Po to z pewnością umożliwiono inwe­storom i projektantom uzyskiwanie zgód na odstępstwo, aby proces in­westycyjny mógł przebiegać spraw­nie, bez obawy jego zatrzymania w przypadku braku możliwości speł­nienia któregoś z wielu przepisów obowiązujących w budownictwie.

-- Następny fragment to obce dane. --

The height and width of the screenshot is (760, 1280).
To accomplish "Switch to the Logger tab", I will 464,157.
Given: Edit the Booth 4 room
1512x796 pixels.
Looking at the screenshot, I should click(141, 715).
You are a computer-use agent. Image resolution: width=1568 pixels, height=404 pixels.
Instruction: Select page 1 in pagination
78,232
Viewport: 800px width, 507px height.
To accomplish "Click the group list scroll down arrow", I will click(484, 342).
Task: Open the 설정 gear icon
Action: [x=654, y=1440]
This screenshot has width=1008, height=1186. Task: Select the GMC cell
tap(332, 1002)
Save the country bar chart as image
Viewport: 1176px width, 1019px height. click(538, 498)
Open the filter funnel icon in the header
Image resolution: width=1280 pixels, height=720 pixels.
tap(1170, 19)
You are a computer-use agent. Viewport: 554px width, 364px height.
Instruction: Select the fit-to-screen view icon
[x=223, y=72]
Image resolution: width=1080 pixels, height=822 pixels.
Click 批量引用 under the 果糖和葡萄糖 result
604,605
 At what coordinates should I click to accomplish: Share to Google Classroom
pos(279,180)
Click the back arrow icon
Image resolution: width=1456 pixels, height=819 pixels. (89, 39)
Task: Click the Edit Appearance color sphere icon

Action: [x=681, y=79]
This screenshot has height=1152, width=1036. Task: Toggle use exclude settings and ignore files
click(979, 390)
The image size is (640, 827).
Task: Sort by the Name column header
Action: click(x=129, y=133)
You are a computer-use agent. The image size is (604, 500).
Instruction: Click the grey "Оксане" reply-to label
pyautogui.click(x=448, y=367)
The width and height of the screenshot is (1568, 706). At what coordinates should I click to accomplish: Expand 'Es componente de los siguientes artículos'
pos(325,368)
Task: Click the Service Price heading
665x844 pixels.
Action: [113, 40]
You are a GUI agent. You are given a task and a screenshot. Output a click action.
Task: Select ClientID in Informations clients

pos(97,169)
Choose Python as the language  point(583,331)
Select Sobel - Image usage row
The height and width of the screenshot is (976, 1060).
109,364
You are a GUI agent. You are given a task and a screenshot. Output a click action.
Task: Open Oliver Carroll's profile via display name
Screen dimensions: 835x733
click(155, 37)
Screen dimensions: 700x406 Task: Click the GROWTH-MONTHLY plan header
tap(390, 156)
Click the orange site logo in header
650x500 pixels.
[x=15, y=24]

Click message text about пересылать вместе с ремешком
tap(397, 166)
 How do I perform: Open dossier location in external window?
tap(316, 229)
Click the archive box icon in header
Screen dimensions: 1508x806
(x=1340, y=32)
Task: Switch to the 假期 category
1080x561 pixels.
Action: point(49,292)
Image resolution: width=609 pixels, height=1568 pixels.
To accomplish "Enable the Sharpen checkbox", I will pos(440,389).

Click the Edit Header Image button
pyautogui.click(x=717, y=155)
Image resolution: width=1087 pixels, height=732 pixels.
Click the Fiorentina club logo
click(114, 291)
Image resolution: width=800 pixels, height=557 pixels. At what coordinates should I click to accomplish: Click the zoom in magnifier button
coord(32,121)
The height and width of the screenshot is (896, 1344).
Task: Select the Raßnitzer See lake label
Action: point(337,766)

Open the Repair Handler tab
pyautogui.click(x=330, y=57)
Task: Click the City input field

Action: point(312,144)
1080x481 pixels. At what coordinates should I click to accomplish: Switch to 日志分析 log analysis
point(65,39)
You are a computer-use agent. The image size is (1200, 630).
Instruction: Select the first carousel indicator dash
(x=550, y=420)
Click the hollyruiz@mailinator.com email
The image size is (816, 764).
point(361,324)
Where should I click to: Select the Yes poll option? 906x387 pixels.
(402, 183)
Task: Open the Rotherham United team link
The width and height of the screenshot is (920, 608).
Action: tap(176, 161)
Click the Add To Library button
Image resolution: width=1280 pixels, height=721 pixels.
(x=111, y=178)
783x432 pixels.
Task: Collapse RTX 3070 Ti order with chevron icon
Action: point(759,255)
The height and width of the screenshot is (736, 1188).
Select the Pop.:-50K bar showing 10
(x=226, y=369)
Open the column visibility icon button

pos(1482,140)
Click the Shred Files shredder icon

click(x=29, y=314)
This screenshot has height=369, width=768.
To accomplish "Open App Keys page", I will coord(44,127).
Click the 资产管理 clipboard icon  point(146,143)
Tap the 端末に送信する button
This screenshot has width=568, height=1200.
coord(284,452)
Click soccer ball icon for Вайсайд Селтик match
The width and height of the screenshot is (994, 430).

Niestety, jak to również często bywa z przepisami, i w tym przypadku przepisy dotyczące uzyskania zgód są sformułowane niejednoznacz­nie i nieprecyzyjnie i dodatkowo są one różnie interpretowane nie tylko przez organy administracji archi­tektoniczno-budowlanej, ale również przez sądy w sprawach spornych. Jednocześnie brakuje jednoznacznej reakcji ustawodawcy w przypadku tego typu rozbieżnych interpreta­cji. Reagowanie na bieżąco mogłoby znacznie ułatwić zarówno proces inwestycyjny inwestorom, pracę or­ganom administracji architektonicz­no-budowlanej, jak i ocenę prawną pojawiającą się w trakcie orzeczeń sądów, które to orzeczenia są nie­raz brane za wytyczne w przypadku wątpliwości, mimo że poszczególne orzeczenia różnią się od siebie in­terpretacją. Powyższe oznacza, że przepisy mogą być interpretowane wybiórczo według uznania konkretnej osoby, co należy uznać za wysoce szkodliwe zarówno społecznie, jak i ekonomicznie.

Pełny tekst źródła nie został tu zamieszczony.